Dancers, musicians and actors filled the galleries of the Blanton Museum with sound Sunday in a collective tribute to nature for “SoundSpace,” a hybrid art series.
The goal of Sunday’s event was to explore how artists engage with nature and respond to their surroundings, said event curator Steve Parker.
“We’re interested at this moment in contemporary issues and things that people are thinking about,” Parker said. “Environmentalism is one of those issues.”
The event showcased a variety of talent from UT alumni. Among the performers was the Bel Cuore Quartet, a saxophone quartet, that performed a three-person piece. The quartet presented “Drill, Baby, Drill,” a number about the 2010 Deepwater Horizon oil spill.
“When you’re talking about the environment — the human impact is inescapable,” quartet member Sunil Gadgil said. “This piece serves as a reminder of that connection between what people say and their consequences on the ground, and that despite the passage of time, it’s important that nothing be forgotten.”
Also performing was UT alumna Alexa Capareda, a dancer with ARCOS Dance.
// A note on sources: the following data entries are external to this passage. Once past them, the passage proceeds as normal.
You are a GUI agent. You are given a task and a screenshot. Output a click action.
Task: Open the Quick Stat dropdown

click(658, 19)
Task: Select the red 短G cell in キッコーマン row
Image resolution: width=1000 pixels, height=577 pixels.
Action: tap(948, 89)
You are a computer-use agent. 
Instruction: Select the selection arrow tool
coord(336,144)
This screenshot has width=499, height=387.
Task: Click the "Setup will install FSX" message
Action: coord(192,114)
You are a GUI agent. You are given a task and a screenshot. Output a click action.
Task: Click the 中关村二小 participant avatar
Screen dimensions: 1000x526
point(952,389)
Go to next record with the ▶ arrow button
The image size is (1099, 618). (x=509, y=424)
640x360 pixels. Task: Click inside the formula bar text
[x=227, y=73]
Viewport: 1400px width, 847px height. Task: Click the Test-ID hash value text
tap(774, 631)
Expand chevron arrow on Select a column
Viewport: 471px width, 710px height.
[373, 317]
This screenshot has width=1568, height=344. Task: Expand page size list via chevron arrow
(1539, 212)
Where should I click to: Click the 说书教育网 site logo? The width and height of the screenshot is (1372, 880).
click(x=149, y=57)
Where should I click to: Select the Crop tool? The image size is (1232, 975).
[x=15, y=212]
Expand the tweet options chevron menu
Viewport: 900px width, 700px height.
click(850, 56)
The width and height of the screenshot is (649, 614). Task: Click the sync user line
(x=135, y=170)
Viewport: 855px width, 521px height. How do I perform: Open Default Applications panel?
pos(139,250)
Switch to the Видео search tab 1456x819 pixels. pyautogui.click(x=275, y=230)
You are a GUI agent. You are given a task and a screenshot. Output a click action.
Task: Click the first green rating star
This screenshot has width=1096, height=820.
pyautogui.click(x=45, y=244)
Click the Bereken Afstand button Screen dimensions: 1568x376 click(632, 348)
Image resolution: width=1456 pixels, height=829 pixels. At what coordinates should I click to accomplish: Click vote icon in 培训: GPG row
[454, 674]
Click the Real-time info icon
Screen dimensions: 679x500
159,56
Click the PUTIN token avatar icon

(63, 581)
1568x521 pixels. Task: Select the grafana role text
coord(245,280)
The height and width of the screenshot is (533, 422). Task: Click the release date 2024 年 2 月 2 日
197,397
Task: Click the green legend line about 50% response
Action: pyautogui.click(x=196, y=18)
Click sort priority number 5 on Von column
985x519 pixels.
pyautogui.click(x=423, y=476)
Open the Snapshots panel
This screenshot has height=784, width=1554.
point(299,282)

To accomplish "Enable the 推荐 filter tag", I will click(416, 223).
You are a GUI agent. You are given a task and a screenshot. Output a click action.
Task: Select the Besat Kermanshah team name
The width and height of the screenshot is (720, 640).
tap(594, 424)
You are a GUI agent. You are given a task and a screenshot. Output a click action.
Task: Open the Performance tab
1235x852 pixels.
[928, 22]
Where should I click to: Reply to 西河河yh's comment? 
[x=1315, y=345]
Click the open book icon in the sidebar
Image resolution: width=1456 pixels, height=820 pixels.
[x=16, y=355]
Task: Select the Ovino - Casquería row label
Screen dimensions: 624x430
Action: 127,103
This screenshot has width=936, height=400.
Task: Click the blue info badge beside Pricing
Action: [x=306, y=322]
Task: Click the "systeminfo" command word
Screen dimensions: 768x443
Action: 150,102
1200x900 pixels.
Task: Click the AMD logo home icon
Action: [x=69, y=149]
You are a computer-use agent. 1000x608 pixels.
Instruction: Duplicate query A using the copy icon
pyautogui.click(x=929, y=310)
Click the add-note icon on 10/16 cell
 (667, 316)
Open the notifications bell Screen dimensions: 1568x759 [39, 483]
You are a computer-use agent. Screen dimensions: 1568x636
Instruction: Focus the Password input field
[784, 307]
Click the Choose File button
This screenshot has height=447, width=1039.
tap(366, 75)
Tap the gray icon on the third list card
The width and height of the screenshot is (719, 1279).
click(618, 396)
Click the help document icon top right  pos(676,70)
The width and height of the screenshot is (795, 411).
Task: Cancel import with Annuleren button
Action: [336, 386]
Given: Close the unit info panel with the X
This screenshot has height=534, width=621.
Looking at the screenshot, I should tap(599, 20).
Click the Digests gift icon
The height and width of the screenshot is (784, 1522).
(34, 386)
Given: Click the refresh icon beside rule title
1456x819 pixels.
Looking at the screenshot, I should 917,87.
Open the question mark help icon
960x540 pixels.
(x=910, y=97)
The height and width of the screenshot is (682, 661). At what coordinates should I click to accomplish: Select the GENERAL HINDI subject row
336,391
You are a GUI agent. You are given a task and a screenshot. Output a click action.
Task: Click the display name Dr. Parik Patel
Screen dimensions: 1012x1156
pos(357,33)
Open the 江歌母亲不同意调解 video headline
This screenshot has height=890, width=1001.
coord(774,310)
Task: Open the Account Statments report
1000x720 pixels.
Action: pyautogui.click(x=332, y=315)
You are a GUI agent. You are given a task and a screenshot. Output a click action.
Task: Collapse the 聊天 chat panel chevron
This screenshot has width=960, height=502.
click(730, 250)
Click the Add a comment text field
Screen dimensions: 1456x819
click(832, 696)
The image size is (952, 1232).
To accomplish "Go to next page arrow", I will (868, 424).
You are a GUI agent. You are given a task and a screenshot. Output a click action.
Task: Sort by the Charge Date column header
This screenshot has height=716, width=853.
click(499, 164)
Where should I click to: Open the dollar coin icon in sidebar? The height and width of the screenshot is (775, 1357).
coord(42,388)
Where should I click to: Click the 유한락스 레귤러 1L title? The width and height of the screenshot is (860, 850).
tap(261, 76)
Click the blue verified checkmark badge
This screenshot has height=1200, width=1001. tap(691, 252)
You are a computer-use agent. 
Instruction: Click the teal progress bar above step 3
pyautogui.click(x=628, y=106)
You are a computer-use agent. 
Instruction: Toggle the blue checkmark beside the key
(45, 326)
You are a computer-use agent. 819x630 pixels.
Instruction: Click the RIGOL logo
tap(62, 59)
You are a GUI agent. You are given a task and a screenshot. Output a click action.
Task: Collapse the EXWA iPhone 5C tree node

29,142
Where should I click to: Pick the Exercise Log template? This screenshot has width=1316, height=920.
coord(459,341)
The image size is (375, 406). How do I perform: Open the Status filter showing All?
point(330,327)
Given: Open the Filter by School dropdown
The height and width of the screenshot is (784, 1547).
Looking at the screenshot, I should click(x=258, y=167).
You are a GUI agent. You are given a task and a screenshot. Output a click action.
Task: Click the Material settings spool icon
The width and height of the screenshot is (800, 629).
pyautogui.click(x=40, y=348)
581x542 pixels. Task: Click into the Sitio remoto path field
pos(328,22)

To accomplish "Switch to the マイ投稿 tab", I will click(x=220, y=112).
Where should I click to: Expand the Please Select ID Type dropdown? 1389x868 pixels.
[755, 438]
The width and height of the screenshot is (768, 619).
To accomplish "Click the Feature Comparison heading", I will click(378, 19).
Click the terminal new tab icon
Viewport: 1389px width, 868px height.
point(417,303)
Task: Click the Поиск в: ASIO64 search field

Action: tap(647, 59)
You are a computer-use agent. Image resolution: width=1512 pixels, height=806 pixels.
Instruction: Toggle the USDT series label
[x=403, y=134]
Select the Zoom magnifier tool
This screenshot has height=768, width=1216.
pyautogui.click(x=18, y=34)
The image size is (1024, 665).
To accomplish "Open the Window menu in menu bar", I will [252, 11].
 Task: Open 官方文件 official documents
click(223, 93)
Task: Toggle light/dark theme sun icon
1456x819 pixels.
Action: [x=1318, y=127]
Capareda’s choreography was based on her childhood memories of the typhoons and earthquakes that struck the Philippines.
“I think of waking up and knowing that school’s out but watching trees fall over and watching people wading through high water,” Capareda said. “Growing up in the Pacific Ring of Fire was just having an extreme respect for nature and what it can do.”
Capareda’s dance accompanied sound mixed by Parker that featured bat calls and other natural sound, something Parker found especially important to the event.
Some of the other acts found ways to combine sound with data — such as the UT San Antonio Trombone Choir, whose performance was based on seismographic readings from the Kobe earthquake of 1995 — and trumpeter Jacob Wick, whose work was written based on daily local weather conditions.
The Blanton Museum remained open for general admission during the performances. Carolyn Elder said she stumbled across the event when she decided to visit the museum with her son, a graduate student at UT, and said she’s glad she found it. Elder said the theme of the event is particularly important in today’s political climate.
“I would say (the government is) dismissing any connection to the Earth other than what we can get out of it for economic gain,” Elder said. “I think we as a country need to be connected to the Earth and realize that once we destroy it, it’s destroyed.”